Page MenuHomePhabricator

uncategorized pages report speedup hack
Closed, InvalidPublic

Description

Author: bugzilla_wikipedia_org.to.jamesd

Description:
One approach to speed up uncategorized pages. Note
that it is NOT optimal - ideally there would be an
index for cur on cur_is_redirect. The lack of that
forces loading of the full record of cur - if there
was an index, we could take the value directly from
the index without reading the main record at all.
Better still, there would be an index on
cur_namespace, cur_is_redirect and cur_title. That
index could be used for many other queries, using
cur_is_redirect in (0,1) when it doesn't matter
whether it's a redirect or not. Field order makes a
speed difference in indexes and I haven't evaluated
whether cur_namespace or cur_is_redirect first is
faster.

See bug 250 for a periodically generated intermediate
table approach which would make this cheaper without
changing the cur table. This query could run against
that intermediate table. We'd want one index on cur
which contained every field in the intermediate table
or we'd want cur updates to update the intermediate
table directly (using insert delayed so they wouldn't
block due to MyISAM poor locking if a query was
running). With the text field removed from cur we
wouldn't need this index on cur - it's just to dodge
the time it takes to read all of the current full cur
record.

However, we don't have this yet, so:

  1. create a table with just the cur_id - will load id

from that index, so it's very fast. Will include
records with the wrong namespace. Get them in batches
of 50,000 and perform steps 2+3 for each batch.

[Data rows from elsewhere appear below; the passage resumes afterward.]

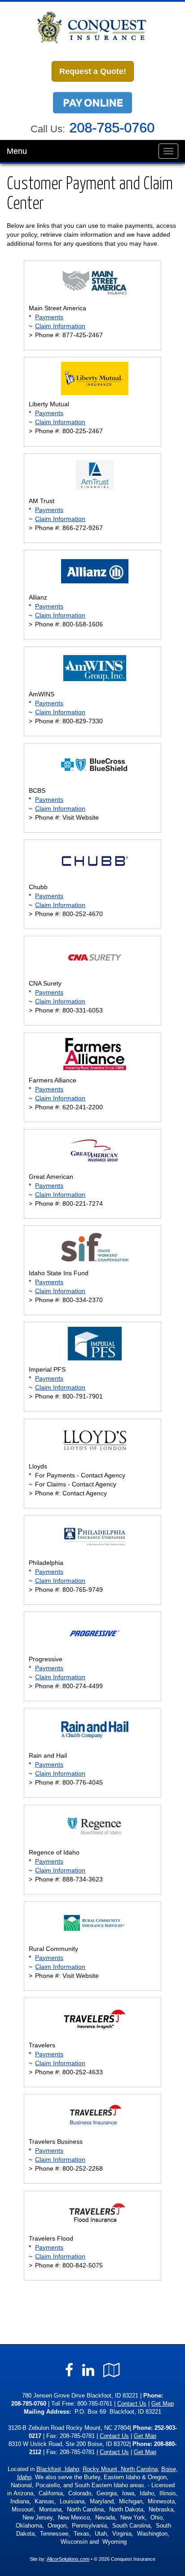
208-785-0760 (111, 127)
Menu (17, 151)
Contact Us (131, 2404)
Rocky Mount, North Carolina (120, 2469)
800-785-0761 (94, 2404)
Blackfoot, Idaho (57, 2469)
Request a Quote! (92, 71)
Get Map (162, 2404)
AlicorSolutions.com (68, 2559)
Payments (49, 317)
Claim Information (60, 326)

  1. join that with categorylinks to find the ones

which have no category. Also very fast.

  1. check the resulting list against cur to eliminate

the redirects - has to read quite a large chunk of
cur. This one can be done in small chunks - the
sample here doesn't bother.
3b repeat 1/2/3 until all batches are in the
temporary table.

  1. finally the query we want

This requires setup and cleanup steps which aren't
present in the current framework which calls the
uncategorized pages code in

I don't recommend implementing this - use the
intermediate table approach instead. It's a lot less
messy than this hack.

/* 1. First build a list of cur records in namespace
0 using the namespace index */
/* can use limit 0,50000 then 51000,100000 etc. to
meet the batching */
/* requirement discussed later */
/* 607593 for en */
CREATE temporary TABLE cur_namespace0 (

cur_namespace0_id int(8) unsigned NOT NULL,
UNIQUE KEY id (cur_namespace0_id)

) TYPE=MyISAM PACK_KEYS=0;
insert into cur_namespace0 (cur_namespace0_id)
select cur_id from cur where cur_namespace=0;

/* 2. now join this with category links to get list
of cur records which */
/* need to be checked against cur records for not
is_redirect and to get title */
/* order by cur_id so the subsequent check of cur
will read cur in */
/* order by the primary/clustered key, the fastest
way */
CREATE temporary TABLE uncat_nocat (

uncat_nocat_id int(8) unsigned NOT NULL,
UNIQUE KEY id (uncat_nocat_id),

) TYPE=MyISAM PACK_KEYS=0;
insert into uncat_nocat (uncat_nocat_id)
SELECT cur_namespace0_id
FROM cur_namespace0 LEFT JOIN categorylinks ON
cur_namespace0_id=cl_from
WHERE cl_from IS NULL
order by cur_namespace0_id;
drop table cur_namespace0;

/* 3. now we must read cur itself to eliminate the
redirects */
/* this hurts - 438803 records to check for en. */
/* for en gets 176703 results in 4 min 17 sec on suda
*/
/* should really do this in batches of 50,000 or so
uncat_nocat records */
/* uncat_nocat rather than cur because it's OK to
scan uncat_nocat repeatedly */
/* but we gain nothing by using chunks if we use cur
chunks - want one */
/* and only one scan of cur, even if we do it in
pieces */
/* cur_id is used to avoid more costly check of
cur_title for */
/* duplicates, which we would have to do if it was
primary key. */
CREATE temporary TABLE nocat (

nocat_id int(8) unsigned NOT NULL,
nocat_namespace tinyint(2) unsigned NOT NULL

default '0',

nocat_title varchar(255) binary NOT NULL default '',
UNIQUE KEY id (nocat_id),
KEY title (nocat_title)

) TYPE=MyISAM PACK_KEYS=0;
insert into nocat (nocat_id, nocat_namespace,
nocat_title)
SELECT uncat_nocat_id, cur_namespace, cur_title from
cur, uncat_nocat
WHERE cur_id=uncat_nocat_id and cur_is_redirect=0;
drop table uncat_nocat;

/* 4. finally the query we are really after */
SELECT 'Uncategorizedpages' as type, nocat_namespace
AS namespace, nocat_title AS title, nocat_title AS
value
FROM nocat
ORDER BY nocat_title /*limit 50*/;

/* cleanup */
drop table nocat;


Version: unspecified
Severity: normal

Details

Reference
bz449

Event Timeline

bzimport raised the priority of this task from to Medium.Nov 21 2014, 6:49 PM
bzimport set Reference to bz449.
bzimport added a subscriber: Unknown Object (MLST).

robchur wrote:

Bumped: Is this relevant with our new schema?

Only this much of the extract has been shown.